The old song says, “Don’t worry. Be happy.” But how can you do that when you’ve got a mountain of bills, your rent is being raised, your pay is being cut, you’ve just discovered a large oily spot under your car, or your kids are growing out of their clothes faster than the seasons change? Maybe your worries are less clear cut. You’re afraid your husband will be injured at his dangerous job, or your daughter is bound to have an accident driving 50 miles/day in heavy traffic. What if someone you love acquires a devastating illness? What if they are already battling one? What in the world should you do if you shouldnt worry? Not to would be pure lunacy!
Worry is the most nonproductive emotion that human beings possess. It rarely serves any purpose except to momentarily push someone into needed action. This is how you determine if worrying will do any good. If a situation upsets you and there is something you can do about it, worry can often be the motivation to get started and switch into high gear. The problem is that eight times out of ten, worry is of the completely fruitless type. It is the result of feeling trapped in an uncontrollable situation that is causing, or threatening to cause, some sort of pain,shame,or difficulty.

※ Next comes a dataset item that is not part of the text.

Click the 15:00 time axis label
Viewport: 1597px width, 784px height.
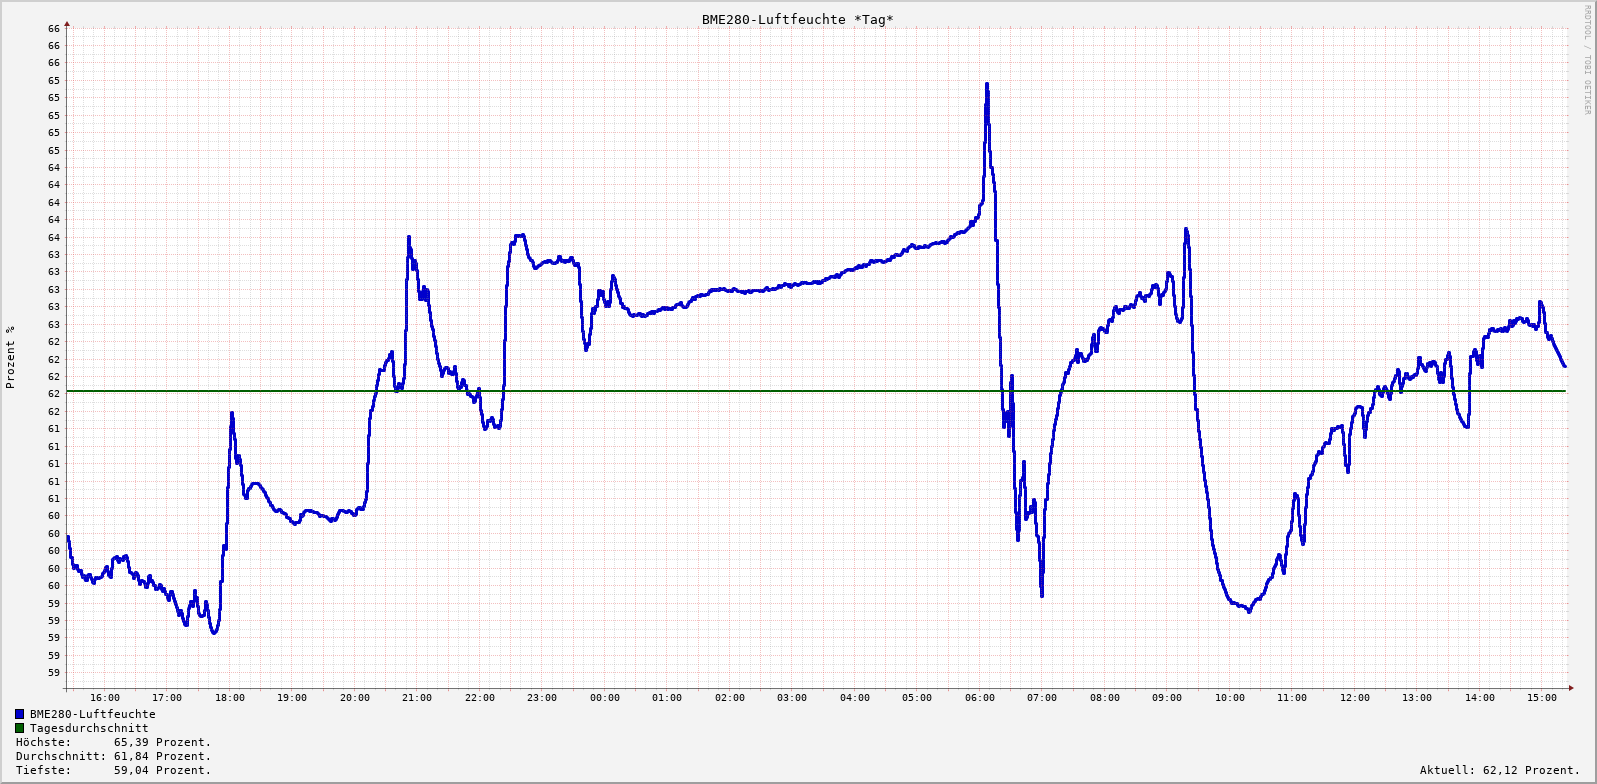click(1542, 698)
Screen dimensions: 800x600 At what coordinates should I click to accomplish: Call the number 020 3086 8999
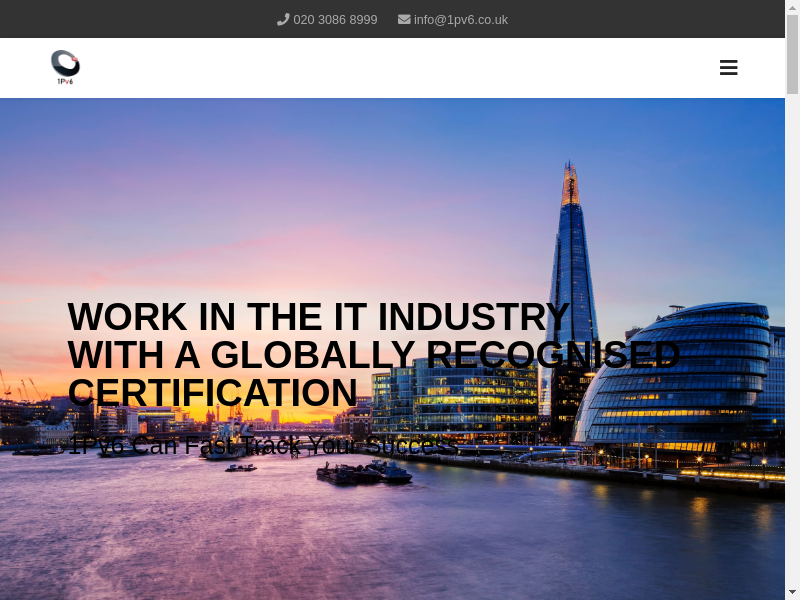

Sometimes we spend our time mapping out plans for weeks to come, and then squander more time worrying whether things will go as planned. We agonize about the past, which is long over with, and project into the future with as much dread. We can’t keep our minds focused, can’t concentrate on our families and life, and walk around feeling confused because our minds are engaged in useless apprehension. We feel stupid when things we were sick over end up never occurring anyway, and still we fail to see the worthlessness of worry.
There is a wonderful little prayer many people use to help themselves decide if a problem is worth the anguish of worrying over, or whether the issues should be handed over, to God perhaps, so that time could be better spent on difficulties that could be resolved with action. It is called The Serenity Prayer, and it says:
God grant me the serenity to accept the things I cannot change, Courage to change the things I can, And wisdom to know the difference.
In other words, if you can’t really do something about a situation, let it go, for to worry is to waste your time. If action can be taken, then get to it.
The last part of the prayer is the portion most folks get stuck on when dealing with a dillemma. How do you tell the difference between a situation you can change and one you can not? Actually it should be a simple thing to determine, but human beings have a tendency to resist surrendering. Most people have a problem with acceptance, and insist on wrestling with with plainly unsolvable situations. We often lose sight of the fact that although things sometimes don’t turn out as planned, they work out for the ultimate good in the end.
The first thing to do when faced with a problem is to sit down and examine it in a calm and rational manner, asking yourself,”Is there anything at all I can do about this?” If there is not, then you must let go of the problem, somehow placing it in a higher power’s hands. Worry in itself will never change anything. It only serves to make you frazzled and less prepared should the worst occur. When you feel anxiety creeping in on your peace of mind, chase it away by thinking of the blessings in your life. We all have many. Situations can only be helped by taking action, and often there is no action to take at the moment. The concept is simple then…do the best you can do, then let it go, because that’s all that you can do. Don’t insult God by taking things back into your own helpless hands over and over.
Chronic worrying has health drawbacks as well. It makes you physically ill, saps your energy and leaves you unready to deal with what life presents to you. Agonizing over things not in your control only hurts yourself. If you ocupy your time wisely you will have no time to worry.
It is difficult to learn to let go if you are not accustomed to it, but it certainly pays off well in peace of mind, happiness, and restful sleep.